◆ DIRECTIONS FOR THIS TASK
Beginning at the top of the data below, write out every line exactly until you reach the line with "Rozbalit filtr (243, 1112)", and include that line.

DATA LISTING START

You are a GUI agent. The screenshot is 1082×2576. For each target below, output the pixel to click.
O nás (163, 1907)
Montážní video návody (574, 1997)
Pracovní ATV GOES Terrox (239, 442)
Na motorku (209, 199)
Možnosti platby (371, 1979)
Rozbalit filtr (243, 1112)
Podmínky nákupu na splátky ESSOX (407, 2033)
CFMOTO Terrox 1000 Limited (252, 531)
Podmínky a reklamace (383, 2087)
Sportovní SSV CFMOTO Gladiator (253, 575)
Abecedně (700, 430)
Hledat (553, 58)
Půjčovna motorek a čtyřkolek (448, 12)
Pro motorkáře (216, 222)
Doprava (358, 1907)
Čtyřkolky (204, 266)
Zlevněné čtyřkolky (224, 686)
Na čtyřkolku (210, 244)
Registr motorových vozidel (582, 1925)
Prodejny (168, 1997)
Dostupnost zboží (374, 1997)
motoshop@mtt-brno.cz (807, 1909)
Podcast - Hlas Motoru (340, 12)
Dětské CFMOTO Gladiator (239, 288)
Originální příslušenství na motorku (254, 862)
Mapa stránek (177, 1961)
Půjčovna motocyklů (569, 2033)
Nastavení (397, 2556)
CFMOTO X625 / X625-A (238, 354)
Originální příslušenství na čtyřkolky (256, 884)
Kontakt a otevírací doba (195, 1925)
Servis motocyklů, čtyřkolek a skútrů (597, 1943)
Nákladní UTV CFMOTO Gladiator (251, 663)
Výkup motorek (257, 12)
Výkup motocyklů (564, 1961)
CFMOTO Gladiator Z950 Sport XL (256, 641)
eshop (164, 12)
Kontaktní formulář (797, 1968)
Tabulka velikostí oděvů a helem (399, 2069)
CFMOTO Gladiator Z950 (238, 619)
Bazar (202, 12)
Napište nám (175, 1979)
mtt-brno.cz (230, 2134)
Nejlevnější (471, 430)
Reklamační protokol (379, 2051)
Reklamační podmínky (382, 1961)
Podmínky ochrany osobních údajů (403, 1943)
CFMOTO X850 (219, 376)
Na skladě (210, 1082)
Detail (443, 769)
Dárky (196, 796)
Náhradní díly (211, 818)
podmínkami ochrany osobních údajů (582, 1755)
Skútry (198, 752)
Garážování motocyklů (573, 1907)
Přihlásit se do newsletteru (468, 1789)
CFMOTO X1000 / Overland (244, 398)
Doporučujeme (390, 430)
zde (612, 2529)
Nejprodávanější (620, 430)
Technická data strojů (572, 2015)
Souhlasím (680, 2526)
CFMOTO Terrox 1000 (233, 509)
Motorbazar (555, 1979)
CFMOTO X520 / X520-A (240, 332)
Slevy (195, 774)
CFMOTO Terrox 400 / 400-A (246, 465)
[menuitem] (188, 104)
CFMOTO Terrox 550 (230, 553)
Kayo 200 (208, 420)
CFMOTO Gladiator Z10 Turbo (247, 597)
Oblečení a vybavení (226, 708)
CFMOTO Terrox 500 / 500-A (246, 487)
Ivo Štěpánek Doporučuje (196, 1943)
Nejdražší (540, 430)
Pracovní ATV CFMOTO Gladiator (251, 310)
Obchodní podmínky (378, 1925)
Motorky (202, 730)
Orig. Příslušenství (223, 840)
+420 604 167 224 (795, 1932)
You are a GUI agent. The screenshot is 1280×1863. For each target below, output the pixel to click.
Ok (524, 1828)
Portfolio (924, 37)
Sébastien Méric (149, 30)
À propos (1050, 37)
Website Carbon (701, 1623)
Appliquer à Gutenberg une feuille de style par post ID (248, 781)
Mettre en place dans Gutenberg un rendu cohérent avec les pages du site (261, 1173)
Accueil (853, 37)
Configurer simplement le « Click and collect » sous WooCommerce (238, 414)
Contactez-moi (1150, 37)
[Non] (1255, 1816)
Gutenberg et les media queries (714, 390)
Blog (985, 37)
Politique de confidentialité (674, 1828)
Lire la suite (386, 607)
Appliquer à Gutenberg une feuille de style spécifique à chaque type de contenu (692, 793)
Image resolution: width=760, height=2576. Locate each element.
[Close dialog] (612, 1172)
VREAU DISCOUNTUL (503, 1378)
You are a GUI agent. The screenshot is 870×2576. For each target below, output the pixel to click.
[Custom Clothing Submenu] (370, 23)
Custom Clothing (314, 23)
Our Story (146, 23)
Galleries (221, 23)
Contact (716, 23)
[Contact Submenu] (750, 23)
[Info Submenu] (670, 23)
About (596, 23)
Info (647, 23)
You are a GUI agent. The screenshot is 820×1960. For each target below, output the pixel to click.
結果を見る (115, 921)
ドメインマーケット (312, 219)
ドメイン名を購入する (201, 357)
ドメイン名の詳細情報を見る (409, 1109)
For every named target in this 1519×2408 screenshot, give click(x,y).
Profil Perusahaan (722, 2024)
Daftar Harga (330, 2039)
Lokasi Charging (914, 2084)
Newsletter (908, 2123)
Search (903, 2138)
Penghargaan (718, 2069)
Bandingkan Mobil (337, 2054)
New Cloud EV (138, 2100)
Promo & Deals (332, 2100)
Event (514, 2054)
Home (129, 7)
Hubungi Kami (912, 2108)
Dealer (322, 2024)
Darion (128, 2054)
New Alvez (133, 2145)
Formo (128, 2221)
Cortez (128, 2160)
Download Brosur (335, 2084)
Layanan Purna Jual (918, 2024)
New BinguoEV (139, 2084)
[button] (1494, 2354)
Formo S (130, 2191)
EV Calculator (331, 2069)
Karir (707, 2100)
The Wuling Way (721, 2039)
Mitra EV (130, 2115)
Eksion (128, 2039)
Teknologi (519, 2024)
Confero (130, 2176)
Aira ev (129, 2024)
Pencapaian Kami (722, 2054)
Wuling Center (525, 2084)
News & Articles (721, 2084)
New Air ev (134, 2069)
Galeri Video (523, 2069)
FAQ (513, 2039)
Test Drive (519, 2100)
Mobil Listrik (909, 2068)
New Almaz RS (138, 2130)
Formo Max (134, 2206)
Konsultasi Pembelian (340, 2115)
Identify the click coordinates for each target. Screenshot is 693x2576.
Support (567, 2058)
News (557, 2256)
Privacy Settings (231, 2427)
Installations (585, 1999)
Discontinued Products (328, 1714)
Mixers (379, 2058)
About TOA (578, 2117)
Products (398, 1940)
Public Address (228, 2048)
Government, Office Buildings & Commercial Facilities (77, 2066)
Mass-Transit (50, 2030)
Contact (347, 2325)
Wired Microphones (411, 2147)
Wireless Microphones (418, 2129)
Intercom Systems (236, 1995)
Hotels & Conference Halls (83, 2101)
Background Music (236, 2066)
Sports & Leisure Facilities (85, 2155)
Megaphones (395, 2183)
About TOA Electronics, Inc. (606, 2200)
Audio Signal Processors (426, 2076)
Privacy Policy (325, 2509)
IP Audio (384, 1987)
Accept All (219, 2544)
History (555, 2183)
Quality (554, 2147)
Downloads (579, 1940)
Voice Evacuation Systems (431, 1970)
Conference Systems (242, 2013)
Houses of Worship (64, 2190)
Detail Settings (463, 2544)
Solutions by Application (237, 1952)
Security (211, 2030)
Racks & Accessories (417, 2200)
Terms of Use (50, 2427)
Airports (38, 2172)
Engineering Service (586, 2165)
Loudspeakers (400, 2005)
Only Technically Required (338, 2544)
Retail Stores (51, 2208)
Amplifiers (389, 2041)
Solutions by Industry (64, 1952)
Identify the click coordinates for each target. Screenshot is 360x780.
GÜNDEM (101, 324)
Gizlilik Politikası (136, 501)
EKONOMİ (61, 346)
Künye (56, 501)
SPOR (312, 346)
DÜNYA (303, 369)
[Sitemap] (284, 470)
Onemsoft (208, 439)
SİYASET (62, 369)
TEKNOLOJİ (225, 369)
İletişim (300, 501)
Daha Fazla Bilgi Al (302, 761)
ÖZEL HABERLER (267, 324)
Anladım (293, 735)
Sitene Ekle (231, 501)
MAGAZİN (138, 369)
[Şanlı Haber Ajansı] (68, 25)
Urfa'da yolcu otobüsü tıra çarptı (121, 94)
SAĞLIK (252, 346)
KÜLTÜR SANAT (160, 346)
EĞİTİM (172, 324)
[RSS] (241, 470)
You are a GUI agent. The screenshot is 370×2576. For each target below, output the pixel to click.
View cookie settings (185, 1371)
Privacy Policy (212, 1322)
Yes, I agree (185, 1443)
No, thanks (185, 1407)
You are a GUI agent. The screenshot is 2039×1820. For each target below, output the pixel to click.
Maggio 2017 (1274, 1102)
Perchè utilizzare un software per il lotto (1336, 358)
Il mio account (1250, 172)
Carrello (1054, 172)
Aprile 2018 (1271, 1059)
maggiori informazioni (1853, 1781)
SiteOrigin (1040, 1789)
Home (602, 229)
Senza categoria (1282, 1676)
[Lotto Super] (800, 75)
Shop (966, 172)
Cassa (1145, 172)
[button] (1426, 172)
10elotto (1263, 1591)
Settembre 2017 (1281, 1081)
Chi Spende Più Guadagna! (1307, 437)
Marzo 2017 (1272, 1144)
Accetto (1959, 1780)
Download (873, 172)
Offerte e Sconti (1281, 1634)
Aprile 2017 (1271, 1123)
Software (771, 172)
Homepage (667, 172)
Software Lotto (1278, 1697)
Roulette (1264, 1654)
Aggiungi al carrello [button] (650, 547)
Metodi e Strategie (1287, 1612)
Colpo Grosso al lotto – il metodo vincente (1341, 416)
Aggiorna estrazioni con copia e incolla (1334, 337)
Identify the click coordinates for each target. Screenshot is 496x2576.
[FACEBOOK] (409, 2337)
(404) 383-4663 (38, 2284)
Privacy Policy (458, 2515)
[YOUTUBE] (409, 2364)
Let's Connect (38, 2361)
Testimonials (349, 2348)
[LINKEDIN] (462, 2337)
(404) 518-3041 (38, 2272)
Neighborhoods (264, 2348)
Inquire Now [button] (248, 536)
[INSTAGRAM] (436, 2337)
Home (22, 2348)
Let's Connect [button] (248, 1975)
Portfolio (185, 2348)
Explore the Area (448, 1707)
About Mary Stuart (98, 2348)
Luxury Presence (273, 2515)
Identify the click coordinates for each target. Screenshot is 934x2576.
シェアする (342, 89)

DATA LISTING END

◆ EXERCISE SOLUTION
You are a GUI agent. The screenshot is 1082×2576. For each target below, output the pixel to click.
O nás (163, 1907)
Montážní video návody (574, 1997)
Pracovní ATV GOES Terrox (239, 442)
Na motorku (209, 199)
Možnosti platby (371, 1979)
Rozbalit filtr (243, 1112)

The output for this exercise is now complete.